The findings—summarized in a new Pew report —show that while there is no single solution that can fully resolve this issue, there are several short- and long-term steps that could help significantly boost matching rates.

Pew proposes several efforts that government, EHR vendors, and hospitals can make to ensure patients are accurately matched to their records wherever they go. In the short term, some steps can be taken using existing methods, such as standardizing how demographic data are recorded, to improve match rates. The Office of the National Coordinator for Health Information Technology, the agency that oversees EHRs, can help advance the standardization of those data.

In the longer term, EHR vendors, hospitals, and others should begin discussing more significant shifts to improve matching rates. One area that patients interviewed in Pew-sponsored focus groups generally agreed on was a desire to use biometrics, such as fingerprint or iris scans, to help link records. There are challenges to this approach, though, such as ensuring that each care setting could recognize different types of biometric requests, coordinating across facilities, and maintaining privacy. This approach is viable only if the technical barriers are addressed—including ensuring that patient preferences are respected and privacy is not compromised.

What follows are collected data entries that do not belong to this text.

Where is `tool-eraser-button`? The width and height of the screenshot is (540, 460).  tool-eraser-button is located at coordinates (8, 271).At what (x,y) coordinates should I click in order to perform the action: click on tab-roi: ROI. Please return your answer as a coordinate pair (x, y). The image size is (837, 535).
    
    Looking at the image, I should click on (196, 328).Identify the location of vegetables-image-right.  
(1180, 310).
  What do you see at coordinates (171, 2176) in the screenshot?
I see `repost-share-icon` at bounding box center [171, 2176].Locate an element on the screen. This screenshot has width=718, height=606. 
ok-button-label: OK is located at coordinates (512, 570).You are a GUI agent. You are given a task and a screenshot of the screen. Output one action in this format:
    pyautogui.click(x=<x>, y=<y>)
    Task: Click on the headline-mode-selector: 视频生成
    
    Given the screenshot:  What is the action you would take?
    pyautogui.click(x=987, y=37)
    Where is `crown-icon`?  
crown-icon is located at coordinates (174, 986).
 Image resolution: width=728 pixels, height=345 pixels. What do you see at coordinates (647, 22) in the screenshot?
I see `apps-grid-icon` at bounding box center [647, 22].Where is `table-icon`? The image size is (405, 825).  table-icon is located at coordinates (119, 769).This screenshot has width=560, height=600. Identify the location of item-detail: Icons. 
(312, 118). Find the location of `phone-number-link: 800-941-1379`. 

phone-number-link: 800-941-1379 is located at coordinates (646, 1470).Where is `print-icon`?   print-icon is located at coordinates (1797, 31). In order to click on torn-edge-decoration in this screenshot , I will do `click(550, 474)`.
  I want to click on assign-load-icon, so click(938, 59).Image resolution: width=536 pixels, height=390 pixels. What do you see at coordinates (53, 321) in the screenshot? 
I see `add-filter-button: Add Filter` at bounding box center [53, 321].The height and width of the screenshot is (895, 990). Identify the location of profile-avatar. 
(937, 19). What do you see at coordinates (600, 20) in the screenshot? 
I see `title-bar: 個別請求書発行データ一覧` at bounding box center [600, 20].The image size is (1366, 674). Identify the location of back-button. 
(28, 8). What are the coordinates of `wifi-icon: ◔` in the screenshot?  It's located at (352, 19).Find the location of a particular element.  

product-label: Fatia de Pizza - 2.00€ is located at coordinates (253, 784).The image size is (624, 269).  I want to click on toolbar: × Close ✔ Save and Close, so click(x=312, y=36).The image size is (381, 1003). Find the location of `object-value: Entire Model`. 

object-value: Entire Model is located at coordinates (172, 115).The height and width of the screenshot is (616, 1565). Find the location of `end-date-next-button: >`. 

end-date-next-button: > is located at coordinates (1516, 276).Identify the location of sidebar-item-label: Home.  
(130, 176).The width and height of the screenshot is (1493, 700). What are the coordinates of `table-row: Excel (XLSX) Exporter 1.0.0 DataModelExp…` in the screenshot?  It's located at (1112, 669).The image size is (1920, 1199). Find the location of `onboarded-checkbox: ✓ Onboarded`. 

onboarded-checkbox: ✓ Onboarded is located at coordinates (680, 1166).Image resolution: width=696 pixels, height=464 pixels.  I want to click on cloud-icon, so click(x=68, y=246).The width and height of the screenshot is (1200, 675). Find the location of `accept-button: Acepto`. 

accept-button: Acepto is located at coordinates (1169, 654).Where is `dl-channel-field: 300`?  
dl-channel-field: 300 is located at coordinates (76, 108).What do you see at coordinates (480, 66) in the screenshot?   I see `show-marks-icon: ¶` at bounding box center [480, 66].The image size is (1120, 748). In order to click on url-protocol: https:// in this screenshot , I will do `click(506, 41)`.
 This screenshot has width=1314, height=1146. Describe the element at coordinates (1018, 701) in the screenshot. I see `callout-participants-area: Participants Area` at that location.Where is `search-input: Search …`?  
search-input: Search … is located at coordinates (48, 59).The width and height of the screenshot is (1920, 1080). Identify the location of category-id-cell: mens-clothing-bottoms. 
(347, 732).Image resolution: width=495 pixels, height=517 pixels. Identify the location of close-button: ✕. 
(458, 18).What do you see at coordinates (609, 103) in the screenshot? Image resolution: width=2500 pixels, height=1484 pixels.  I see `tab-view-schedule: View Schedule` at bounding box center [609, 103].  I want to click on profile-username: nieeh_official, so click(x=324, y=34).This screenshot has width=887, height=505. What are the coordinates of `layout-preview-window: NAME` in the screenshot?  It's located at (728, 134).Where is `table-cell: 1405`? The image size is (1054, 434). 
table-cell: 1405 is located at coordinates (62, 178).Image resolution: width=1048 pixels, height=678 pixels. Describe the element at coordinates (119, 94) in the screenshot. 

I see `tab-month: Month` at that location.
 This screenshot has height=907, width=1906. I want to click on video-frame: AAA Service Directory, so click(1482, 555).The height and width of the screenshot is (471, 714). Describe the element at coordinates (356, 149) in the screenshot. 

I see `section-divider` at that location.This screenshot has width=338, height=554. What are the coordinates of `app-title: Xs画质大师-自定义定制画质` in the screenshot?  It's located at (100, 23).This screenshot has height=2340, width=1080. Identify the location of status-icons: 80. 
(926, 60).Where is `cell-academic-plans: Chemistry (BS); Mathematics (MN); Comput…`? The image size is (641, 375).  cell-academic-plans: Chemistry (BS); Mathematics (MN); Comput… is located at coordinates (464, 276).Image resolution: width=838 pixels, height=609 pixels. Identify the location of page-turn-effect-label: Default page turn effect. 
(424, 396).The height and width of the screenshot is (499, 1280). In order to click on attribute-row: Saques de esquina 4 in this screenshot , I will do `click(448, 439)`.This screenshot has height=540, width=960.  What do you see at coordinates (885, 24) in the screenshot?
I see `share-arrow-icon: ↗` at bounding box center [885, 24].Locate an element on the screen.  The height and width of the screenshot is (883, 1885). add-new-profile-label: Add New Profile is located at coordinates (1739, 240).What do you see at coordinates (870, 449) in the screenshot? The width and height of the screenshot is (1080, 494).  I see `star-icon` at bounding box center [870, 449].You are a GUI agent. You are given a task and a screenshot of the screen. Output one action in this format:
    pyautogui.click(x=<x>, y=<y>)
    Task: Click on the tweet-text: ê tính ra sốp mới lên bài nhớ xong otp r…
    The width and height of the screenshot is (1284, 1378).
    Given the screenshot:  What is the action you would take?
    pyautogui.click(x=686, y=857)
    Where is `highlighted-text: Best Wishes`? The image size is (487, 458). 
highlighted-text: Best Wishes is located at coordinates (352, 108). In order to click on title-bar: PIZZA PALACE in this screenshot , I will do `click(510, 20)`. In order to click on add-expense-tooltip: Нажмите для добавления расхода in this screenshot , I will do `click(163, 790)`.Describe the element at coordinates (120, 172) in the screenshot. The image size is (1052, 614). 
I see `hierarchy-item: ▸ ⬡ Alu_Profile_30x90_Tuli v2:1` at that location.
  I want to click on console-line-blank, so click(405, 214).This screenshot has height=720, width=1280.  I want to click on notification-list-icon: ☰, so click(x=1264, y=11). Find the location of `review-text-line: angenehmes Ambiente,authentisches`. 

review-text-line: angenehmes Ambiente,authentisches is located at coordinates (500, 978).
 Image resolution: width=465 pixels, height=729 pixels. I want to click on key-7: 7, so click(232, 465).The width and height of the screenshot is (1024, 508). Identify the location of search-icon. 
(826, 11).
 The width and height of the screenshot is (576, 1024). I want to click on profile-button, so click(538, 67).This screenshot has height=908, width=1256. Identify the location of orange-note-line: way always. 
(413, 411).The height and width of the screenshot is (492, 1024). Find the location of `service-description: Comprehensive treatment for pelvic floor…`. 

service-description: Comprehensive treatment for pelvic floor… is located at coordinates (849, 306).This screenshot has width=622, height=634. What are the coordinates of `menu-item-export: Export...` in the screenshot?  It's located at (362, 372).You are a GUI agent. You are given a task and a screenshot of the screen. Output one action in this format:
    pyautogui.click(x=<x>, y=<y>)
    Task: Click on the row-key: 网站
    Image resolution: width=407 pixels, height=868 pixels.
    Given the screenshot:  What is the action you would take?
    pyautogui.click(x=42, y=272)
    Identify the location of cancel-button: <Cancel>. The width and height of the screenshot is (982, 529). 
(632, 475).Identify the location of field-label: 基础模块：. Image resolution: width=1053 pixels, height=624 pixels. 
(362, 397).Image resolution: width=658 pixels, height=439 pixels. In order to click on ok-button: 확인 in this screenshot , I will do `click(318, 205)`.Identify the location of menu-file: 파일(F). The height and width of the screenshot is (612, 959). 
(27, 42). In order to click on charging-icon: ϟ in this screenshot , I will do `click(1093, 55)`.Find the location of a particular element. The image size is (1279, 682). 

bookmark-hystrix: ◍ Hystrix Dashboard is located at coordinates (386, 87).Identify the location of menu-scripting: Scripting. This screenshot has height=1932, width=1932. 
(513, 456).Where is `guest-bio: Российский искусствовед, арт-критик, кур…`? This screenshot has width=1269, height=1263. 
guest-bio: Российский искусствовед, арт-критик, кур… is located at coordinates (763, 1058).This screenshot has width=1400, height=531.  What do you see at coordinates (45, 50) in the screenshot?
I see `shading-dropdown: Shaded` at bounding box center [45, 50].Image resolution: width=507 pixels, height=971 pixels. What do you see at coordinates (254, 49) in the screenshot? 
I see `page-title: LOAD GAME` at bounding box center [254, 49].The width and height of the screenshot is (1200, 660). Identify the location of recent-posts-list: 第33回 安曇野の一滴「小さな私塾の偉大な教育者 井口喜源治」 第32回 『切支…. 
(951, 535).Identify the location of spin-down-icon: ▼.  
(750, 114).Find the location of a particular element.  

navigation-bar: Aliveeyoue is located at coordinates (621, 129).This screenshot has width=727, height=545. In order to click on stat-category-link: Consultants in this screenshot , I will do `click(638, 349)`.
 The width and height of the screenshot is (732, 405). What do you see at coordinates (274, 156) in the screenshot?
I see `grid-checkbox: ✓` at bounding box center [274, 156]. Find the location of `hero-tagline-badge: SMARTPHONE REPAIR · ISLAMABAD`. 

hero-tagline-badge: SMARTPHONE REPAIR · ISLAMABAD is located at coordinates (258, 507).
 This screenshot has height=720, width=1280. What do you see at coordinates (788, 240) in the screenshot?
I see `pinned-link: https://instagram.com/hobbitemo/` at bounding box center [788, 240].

Along with insights from patient focus groups, the report incorporates interviews with executives at hospitals and doctors’ offices, and conversations with experts. It also includes findings from a Pew-sponsored Rand Corp. study on solutions that give patients more control over sharing their data, and discusses upcoming research from Indiana University’s Regenstrief Institute on the benefits of standardizing demographic elements. The report also highlights the importance of a single organization to help guide efforts to improve patient matching, as laid out in a July article in the Journal of the American Health Information Management Association that followed a Pew-hosted meeting in 2017.

Improvements to matching can help realize the potential of a truly interoperable health care system, one where patients and clinicians have the data they need, when and where they need them. Achieving that goal is possible, but it will require action from across the health care industry to make it a reality.

Ben Moscovitch directs The Pew Charitable Trusts’ health information technology initiative.